Soumise à des conditions climatiques relativement
modérées (au niveau de la température) notamment
grâce à une humidité relative qui est toujours
supérieur à 50%, la zone des Niayes est propice au maintien d'une
végétation à affinité plus méridionale et
à des cultures de légumes étalées sur toute
l'année. La région qui fait l'objet de cette étude se
présente donc comme un milieu au potentiel floristique important avec
plus d'une trentaine de familles représentées renfermant pas
moins de 80 espèces ligneuses et sous ligneuses, soit un total de 419
espèces si l'on considère toutes les strates.1Cette
richesse végétale (20% de la flore du Sénégal) est
d'autant plus spectaculaire que la bande considérée est d'une
surprenante étroitesse.
A ce cortège floristique se superpose ou plutôt
se substitue de plus en plus une activité maraîchère, elle
aussi, nécessiteuse d'espace. Les périodes successives de
sécheresse conjuguées à l'accroissement galopante des
centres urbains consommateurs de légumes finissent par exercer sur ce
milieu une pression de plus en plus insoutenable dont la diversité
biologique est la première à pâtir.
En raison du caractère atypique de cette zone sur le
plan géomorphologique et phytogéographique, elle a fait l'objet
d'un intérêt particulier pour les premiers investigateurs qui s'y
sont exprimés. C'est le lieu de rappeler ici, à titre indicatif,
les travaux d'Aubréville, de Giffard, d'Adam, de Trochain ou encore de
Raynal qui en ont étudié la végétation entre la
période de 1940 à 1980. Mais les enjeux économiques
grandissant ont mis un accent particulier sur les activités horticoles
qui représentent, selon les études menées par le CDH
(ISRA), 80% du total national.
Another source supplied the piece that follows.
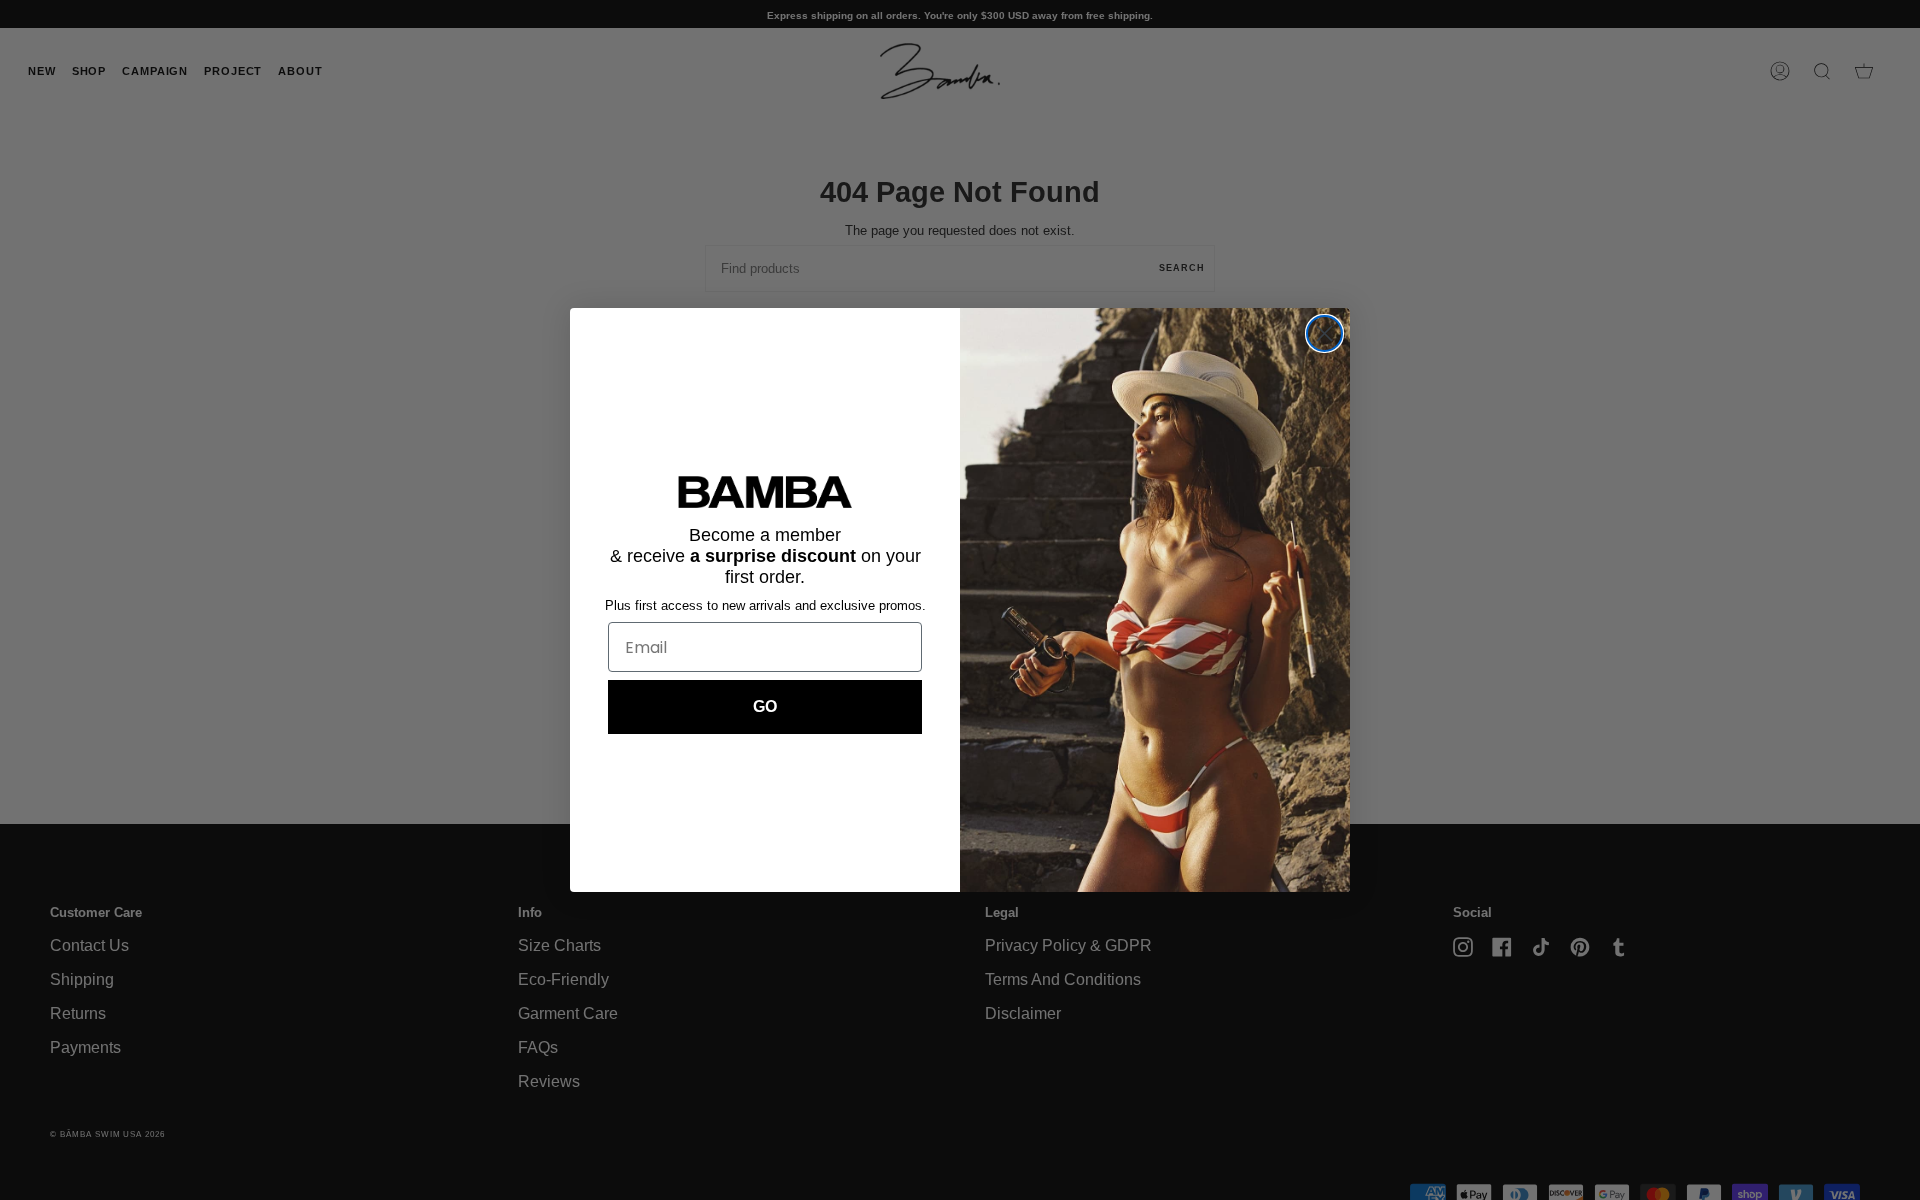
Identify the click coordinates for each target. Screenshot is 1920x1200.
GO (765, 706)
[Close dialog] (1324, 333)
En dépit de cette riche documentation,
les rapports entre la végétation naturelle et le maraîchage
n'ont été que succinctement abordés d'où la
nécessité pour nous aujourd'hui de mettre un accent plus
prononcé sur les liens de cause à effet qui unissent sur un
espace restreint, une activité en extension et un potentiel en
régression.
Nous entendons, à travers cette étude, mettre en
lumière les mécanismes complexes qui lient les différents
acteurs aux composantes naturelles et artificielles dans cet espace que nous
avons convenu d'appeler un agroécosystème. Il s'agit de proposer
une lecture articulée d'une réalité spatiale qui
s'étudie souvent de manière distincte (le maraîchage d'un
côté et la végétation de l'autre).
Le premier intérêt accordé à un tel
objectif est bien sûr de vouloir mettre en évidence les relations
entre le maraîchage et au moins une strate de la
végétation. Car bien souvent pour expliquer la régression
du couvert végétal ou la raréfaction de certaines
espèces de l'intérieur des cuvettes, on allègue volontiers
la péjoration climatique ou l'érosion éolienne, or notre
conviction est qu'il est plus facile d'agir sur des causes humaines que de
vouloir contrôler les effets désastreux de la nature. La
réduction floristique dans les niayes plus particulièrement, nous
apparaît comme une conséquence (au moins en partie) de la mauvaise
coordination et du
1 -Monographie nationale sur la biodiversité au
Sénégal (ministère de l'environnement et de la protection
de la nature)
manque de planification entre les services des Eaux et
Forêts et des programmes de développement agricole qui semblent se
complaire à fonctionner dans l'indifférence les uns des autres
L'augmentation de la pression humaine sur cet espace sous
diverses formes provoque une importante dépendance de
l'écosystème vis-à-vis des apports extérieurs (de
nature anthropique) pour son fonctionnement. L'autorégulation
inhérente à tout écosystème naturel disparaît
progressivement, fragilisant énormément le milieu puisque
celui-ci devient victime d'une intervention humaine qui elle-même n'est
entretenue que par une ressource (la nappe phréatique) qui s'amenuise
dangereusement. La végétation dans son évolution est sans
doute ici l'un des indicateurs les plus fiables non seulement de la
variabilité climatique mais aussi de la dégradation
environnementale et du malaise social qu'il sous entend.
D'un point de vue méthodologique, la présente
étude s'appuiera sur une approche phytosociologique en ce qui concerne
la végétation suivie par la cartographie des surfaces
maraîchères. A cela seront associés d'autres travaux de
terrain avec notamment l'application de questionnaires et de guides d'entretien
pour les aspects socioéconomiques et les pratiques paysannes.
Nous nous inscrivons d'emblée dans une démarche
néopositiviste ou plus simplement une démarche déductive
qui nous permettra de partir de la formulation d'hypothèses pour
observer les processus en cours. La logique de cette démarche nous
conduira avant tout à préciser le cadre d'ensemble de
l'étude, nous aborderons par la suite plus spécifiquement la
végétation ligneuse et l'activité maraîchère.
La dernière partie de cette réflexion nous conduira à
étudier les rapports qui existent entre cette végétation
ligneuse et le maraîchage.
En dépit de cette approche quelque peu
réductionniste notre sujet se veut fondamentalement systémique
considérant le fonctionnement plus que les parties de cet
agroécosystème.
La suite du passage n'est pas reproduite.